The task: Convert all of the material below into a numbered list with one line per item, and leave out the blank lines.

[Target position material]
● ● ● ● ●

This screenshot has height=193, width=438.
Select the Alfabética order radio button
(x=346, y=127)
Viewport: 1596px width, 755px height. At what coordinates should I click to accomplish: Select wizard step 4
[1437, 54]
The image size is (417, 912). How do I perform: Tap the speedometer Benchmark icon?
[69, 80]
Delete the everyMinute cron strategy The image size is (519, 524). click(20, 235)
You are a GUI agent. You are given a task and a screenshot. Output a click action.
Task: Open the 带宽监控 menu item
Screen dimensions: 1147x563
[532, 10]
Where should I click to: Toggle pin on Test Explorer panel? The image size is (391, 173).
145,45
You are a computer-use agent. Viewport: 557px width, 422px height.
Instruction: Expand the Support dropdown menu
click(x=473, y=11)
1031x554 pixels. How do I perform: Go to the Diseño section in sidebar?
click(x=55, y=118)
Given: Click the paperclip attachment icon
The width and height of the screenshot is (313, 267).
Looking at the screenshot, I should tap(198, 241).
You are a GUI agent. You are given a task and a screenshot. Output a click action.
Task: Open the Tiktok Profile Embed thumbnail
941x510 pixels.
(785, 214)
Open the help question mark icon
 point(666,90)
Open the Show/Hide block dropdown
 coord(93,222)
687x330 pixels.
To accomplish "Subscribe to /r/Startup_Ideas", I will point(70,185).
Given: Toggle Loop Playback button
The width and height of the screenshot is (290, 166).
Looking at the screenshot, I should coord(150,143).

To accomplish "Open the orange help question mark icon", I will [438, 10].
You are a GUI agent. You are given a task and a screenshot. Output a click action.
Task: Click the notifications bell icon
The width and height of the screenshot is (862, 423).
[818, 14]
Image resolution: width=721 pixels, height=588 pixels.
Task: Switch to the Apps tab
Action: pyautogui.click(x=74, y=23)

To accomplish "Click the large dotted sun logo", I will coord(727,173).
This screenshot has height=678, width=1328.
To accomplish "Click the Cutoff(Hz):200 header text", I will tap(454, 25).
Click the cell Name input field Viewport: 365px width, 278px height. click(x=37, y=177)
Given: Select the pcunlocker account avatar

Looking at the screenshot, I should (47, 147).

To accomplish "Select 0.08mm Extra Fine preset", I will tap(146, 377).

● ● ● ● ●

Final result:
1. This screenshot has height=193, width=438.
2. Select the Alfabética order radio button
3. (x=346, y=127)
4. Viewport: 1596px width, 755px height. At what coordinates should I click to accomplish: Select wizard step 4
5. [1437, 54]
6. The image size is (417, 912). How do I perform: Tap the speedometer Benchmark icon?
7. [69, 80]
8. Delete the everyMinute cron strategy The image size is (519, 524). click(20, 235)
9. You are a GUI agent. You are given a task and a screenshot. Output a click action.
10. Task: Open the 带宽监控 menu item
11. Screen dimensions: 1147x563
12. [532, 10]
13. Where should I click to: Toggle pin on Test Explorer panel? The image size is (391, 173).
14. 145,45
15. You are a computer-use agent. Viewport: 557px width, 422px height.
16. Instruction: Expand the Support dropdown menu
17. click(x=473, y=11)
18. 1031x554 pixels. How do I perform: Go to the Diseño section in sidebar?
19. click(x=55, y=118)
20. Given: Click the paperclip attachment icon
21. The width and height of the screenshot is (313, 267).
22. Looking at the screenshot, I should tap(198, 241).
23. You are a GUI agent. You are given a task and a screenshot. Output a click action.
24. Task: Open the Tiktok Profile Embed thumbnail
25. 941x510 pixels.
26. (785, 214)
27. Open the help question mark icon
28.  point(666,90)
29. Open the Show/Hide block dropdown
30.  coord(93,222)
31. 687x330 pixels.
32. To accomplish "Subscribe to /r/Startup_Ideas", I will point(70,185).
33. Given: Toggle Loop Playback button
34. The width and height of the screenshot is (290, 166).
35. Looking at the screenshot, I should coord(150,143).
36. To accomplish "Open the orange help question mark icon", I will [438, 10].
37. You are a GUI agent. You are given a task and a screenshot. Output a click action.
38. Task: Click the notifications bell icon
39. The width and height of the screenshot is (862, 423).
40. [818, 14]
41. Image resolution: width=721 pixels, height=588 pixels.
42. Task: Switch to the Apps tab
43. Action: pyautogui.click(x=74, y=23)
44. To accomplish "Click the large dotted sun logo", I will coord(727,173).
45. This screenshot has height=678, width=1328.
46. To accomplish "Click the Cutoff(Hz):200 header text", I will tap(454, 25).
47. Click the cell Name input field Viewport: 365px width, 278px height. click(x=37, y=177)
48. Given: Select the pcunlocker account avatar
49. Looking at the screenshot, I should (47, 147).
50. To accomplish "Select 0.08mm Extra Fine preset", I will tap(146, 377).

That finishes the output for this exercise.